** START OF DATASET EXCERPTS **

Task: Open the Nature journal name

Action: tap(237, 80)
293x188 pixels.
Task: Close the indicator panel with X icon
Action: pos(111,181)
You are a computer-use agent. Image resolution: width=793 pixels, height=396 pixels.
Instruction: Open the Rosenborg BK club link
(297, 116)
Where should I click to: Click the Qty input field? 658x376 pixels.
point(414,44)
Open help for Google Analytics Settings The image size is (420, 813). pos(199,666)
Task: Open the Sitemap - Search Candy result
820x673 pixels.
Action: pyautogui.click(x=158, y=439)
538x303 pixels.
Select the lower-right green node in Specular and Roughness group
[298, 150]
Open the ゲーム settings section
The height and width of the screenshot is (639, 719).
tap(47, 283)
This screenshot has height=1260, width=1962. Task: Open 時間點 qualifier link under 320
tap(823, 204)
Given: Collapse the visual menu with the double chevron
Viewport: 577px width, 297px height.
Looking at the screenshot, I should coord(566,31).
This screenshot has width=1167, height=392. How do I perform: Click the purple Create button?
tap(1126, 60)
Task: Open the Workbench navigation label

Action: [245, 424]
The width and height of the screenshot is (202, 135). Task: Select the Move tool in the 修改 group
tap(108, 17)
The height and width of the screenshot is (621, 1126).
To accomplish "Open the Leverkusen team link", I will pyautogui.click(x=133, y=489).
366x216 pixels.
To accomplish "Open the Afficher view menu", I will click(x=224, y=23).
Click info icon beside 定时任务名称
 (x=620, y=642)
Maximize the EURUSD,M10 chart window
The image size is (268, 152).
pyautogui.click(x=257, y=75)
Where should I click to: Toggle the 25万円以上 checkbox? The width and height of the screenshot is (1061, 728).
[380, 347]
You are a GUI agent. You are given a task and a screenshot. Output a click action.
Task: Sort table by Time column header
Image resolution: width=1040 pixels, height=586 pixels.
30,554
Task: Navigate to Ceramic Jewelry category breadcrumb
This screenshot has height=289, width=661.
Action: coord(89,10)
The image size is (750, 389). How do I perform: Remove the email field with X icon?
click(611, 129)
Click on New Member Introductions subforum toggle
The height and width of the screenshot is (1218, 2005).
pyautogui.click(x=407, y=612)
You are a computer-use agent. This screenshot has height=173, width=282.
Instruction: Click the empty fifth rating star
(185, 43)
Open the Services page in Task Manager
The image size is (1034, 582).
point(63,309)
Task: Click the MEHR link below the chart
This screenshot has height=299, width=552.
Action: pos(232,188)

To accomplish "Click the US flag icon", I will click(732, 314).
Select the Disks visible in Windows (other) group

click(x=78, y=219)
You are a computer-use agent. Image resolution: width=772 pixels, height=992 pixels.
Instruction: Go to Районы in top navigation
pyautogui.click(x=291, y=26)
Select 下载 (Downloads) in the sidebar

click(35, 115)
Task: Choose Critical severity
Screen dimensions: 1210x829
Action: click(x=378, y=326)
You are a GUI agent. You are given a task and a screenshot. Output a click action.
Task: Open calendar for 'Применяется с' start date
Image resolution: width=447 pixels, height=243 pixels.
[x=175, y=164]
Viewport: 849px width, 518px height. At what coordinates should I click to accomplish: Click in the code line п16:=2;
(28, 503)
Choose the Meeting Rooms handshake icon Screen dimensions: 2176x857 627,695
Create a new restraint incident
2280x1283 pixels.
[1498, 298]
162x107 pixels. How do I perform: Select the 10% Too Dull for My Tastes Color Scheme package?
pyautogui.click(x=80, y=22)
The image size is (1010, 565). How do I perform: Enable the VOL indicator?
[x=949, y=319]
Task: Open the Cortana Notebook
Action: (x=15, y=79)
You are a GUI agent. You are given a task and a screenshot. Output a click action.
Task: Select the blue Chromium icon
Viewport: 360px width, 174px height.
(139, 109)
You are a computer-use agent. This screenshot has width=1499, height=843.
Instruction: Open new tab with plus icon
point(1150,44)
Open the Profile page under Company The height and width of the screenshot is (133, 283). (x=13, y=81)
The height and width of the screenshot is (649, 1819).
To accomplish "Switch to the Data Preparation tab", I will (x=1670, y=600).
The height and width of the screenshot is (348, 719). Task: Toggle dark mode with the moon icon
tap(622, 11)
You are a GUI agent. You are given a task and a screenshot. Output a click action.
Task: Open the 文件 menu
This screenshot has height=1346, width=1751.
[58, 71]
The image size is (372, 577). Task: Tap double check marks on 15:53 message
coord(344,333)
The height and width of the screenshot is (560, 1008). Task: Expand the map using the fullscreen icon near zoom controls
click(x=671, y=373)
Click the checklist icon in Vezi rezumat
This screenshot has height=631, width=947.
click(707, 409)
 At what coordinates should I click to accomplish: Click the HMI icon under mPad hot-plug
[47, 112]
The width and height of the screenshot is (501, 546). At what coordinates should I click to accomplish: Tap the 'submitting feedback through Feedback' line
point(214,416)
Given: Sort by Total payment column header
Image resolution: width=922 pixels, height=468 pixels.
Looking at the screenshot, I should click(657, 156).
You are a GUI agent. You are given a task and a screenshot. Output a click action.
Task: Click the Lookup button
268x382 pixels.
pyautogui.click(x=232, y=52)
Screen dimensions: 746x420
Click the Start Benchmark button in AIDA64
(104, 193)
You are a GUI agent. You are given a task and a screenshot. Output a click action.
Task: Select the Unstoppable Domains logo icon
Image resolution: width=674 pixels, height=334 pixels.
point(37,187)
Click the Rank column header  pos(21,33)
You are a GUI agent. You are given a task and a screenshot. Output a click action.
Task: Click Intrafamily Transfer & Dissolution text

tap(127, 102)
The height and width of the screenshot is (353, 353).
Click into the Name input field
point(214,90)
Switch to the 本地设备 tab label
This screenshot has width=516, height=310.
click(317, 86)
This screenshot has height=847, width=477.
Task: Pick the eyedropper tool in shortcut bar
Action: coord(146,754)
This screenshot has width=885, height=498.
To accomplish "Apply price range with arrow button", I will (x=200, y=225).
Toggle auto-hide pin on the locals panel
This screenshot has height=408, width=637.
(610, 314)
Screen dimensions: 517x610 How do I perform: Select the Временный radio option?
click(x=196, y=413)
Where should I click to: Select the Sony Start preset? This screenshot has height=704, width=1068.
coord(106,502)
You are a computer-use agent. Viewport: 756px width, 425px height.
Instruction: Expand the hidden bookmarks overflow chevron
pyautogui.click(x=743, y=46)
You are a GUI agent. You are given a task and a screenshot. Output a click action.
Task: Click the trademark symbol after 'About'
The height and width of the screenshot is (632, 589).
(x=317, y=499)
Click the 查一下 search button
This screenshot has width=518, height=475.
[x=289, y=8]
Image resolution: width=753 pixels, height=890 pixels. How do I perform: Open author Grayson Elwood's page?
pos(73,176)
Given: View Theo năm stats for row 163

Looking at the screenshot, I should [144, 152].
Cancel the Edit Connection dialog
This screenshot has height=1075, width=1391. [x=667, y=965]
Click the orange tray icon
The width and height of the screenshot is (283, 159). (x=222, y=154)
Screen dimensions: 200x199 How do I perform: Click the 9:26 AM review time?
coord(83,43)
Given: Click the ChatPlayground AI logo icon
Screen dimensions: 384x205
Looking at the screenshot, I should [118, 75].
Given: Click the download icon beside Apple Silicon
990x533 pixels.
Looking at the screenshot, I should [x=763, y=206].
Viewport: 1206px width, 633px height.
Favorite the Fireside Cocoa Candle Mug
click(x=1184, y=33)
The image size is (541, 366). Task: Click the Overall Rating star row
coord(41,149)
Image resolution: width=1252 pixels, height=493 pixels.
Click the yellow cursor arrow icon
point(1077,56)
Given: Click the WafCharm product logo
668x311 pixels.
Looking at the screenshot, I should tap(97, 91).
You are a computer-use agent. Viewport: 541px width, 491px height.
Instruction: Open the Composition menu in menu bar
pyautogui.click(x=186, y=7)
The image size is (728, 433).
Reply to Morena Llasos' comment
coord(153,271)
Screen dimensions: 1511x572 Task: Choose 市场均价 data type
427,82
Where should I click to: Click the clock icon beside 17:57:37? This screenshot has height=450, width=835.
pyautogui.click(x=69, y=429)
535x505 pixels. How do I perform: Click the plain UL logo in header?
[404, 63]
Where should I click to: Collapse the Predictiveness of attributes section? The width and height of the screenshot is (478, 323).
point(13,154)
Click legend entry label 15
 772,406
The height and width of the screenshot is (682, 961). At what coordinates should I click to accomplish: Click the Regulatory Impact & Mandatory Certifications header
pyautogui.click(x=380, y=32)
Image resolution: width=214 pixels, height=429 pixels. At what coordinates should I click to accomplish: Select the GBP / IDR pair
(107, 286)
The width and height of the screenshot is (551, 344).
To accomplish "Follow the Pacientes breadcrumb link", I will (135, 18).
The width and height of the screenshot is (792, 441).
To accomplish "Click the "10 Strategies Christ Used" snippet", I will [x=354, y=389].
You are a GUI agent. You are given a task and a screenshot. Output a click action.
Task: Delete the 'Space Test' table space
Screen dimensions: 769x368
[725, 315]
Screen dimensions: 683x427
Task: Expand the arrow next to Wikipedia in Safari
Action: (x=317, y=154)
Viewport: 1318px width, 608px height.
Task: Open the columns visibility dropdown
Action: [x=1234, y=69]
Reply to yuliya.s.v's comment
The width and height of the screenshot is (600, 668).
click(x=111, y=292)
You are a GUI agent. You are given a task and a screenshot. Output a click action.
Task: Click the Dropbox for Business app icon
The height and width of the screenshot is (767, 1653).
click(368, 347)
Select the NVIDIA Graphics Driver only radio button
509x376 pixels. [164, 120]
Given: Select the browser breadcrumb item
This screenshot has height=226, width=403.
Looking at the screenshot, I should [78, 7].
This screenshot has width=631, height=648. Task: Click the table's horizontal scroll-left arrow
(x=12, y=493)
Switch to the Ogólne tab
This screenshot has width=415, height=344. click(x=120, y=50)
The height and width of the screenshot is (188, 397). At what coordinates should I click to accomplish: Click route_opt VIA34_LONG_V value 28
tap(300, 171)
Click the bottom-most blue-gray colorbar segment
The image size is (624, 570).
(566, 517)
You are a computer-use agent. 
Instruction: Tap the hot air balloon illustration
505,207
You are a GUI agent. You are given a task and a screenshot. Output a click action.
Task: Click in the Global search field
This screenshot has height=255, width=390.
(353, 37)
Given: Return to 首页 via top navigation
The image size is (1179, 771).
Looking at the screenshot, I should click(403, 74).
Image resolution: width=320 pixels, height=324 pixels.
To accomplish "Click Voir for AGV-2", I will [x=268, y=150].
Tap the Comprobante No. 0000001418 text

** END OF DATASET EXCERPTS **

§ GOAL
Which lines above contain the word "perform"? Return each of them in full.

§ CORRECT RESPONSE
This screenshot has width=1167, height=392. How do I perform: Click the purple Create button?
The image size is (750, 389). How do I perform: Remove the email field with X icon?
162x107 pixels. How do I perform: Select the 10% Too Dull for My Tastes Color Scheme package?
The image size is (1010, 565). How do I perform: Enable the VOL indicator?
Screen dimensions: 517x610 How do I perform: Select the Временный radio option?
Image resolution: width=753 pixels, height=890 pixels. How do I perform: Open author Grayson Elwood's page?
Screen dimensions: 200x199 How do I perform: Click the 9:26 AM review time?
535x505 pixels. How do I perform: Click the plain UL logo in header?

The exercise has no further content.